Will I be expected to pay a lot? Low income but high assets [international student]

okay so our income is around $50k but we have assets worth around $540k AND our income comes ONLY from those assets (since my dad lost his job when i was in my 10th grade and he can’t find another job). So will my parents be expected to pay a lot? We have less than 10k in savings and we cannot afford to sell our assets for my education since our income comes from them. If it matters they are properties thar are rented out and my dad is 68 with no retirement fund or anything. I’m an international student too. The Harvard aid calculator said we will have to pay around 18k which is A LOT we barely have money left after paying for rent and school fees for me and my siblings .

In the US, the FAFSA would not ask for your assets if your income is that low.

The CSS Profile has a section for special circumstances and you might want to write what you wrote here, in that section.

I would suggest you make an appointment to speak with a financial aid officer before applying. Does your family own their own house?

On the face of it, given your dad’s age, it would seem that a rental property or a few rental properties will need to be sold at some point and the increase in cash will balance out the loss in income (for an older person). But that may not be relevant to college aid.

It would help to explain your dad’s age, health and why he cannot get another job. Does your mother work? Any other family members? No need to answer due to privacy concerns - just asking things that may come up.

I will, thank you so much!!
Nope. My mother doesn’t work (and i’m the oldest so everyone else is still in school).
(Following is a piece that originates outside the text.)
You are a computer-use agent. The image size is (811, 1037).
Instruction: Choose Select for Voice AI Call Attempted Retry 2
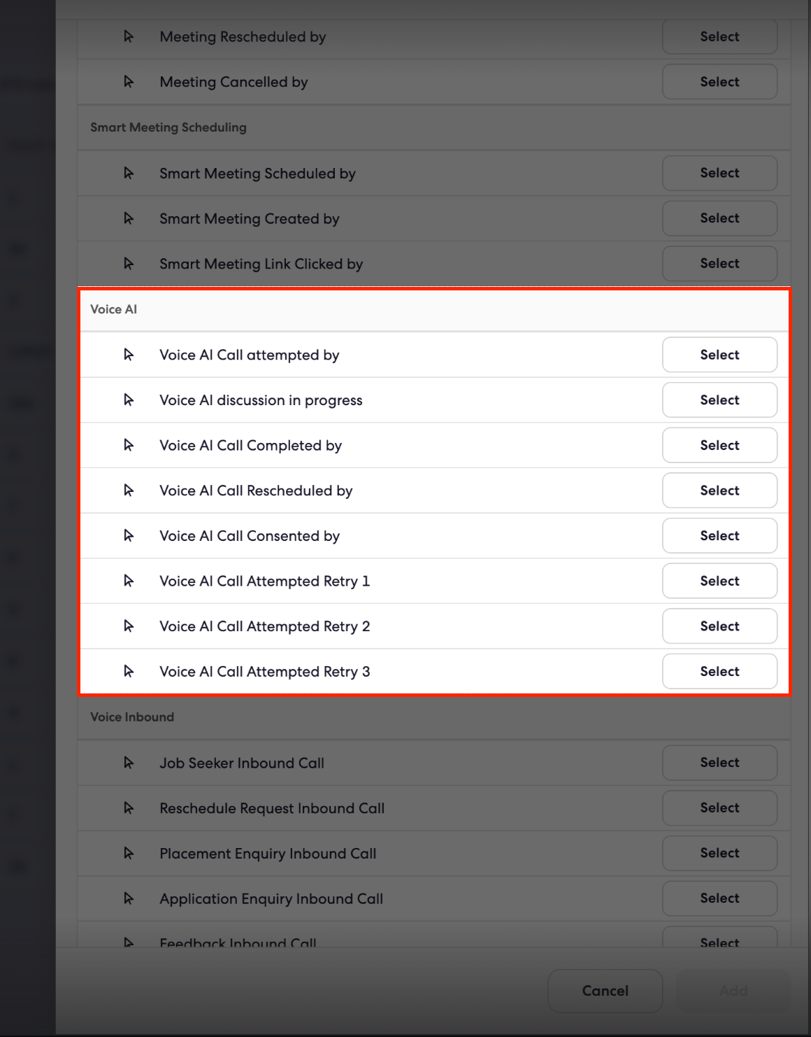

You do not need to answer these questions here but being able to would matter.

Are you a US citizen living abroad?

Shift some of that to retirement accounts that won’t count toward your SAI. It’s also best for your parents since any problem in real estate or climate change factors could really sink their retirement plans if they rest solely on rental properties. Consult with a professional who knows what they’re doing.

At 68 your dad should be considered “retired”.
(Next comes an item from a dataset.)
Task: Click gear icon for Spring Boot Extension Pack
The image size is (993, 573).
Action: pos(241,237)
Can your mom start working or is she 65+?

CSS will ask about school fees and it’d be best if you justify why, with sub 50k income (* ), you&your siblings aren’t in state/government/public schools - unless you live in a country where these have fees at the secondary level.
( * I get that where you live that may well be substantial and therefore makes private/independent/fee-charging schools a no-brainer, especially if local schools are unsafe or poorly funded or otherwise problematic. Being able to explain still matters.)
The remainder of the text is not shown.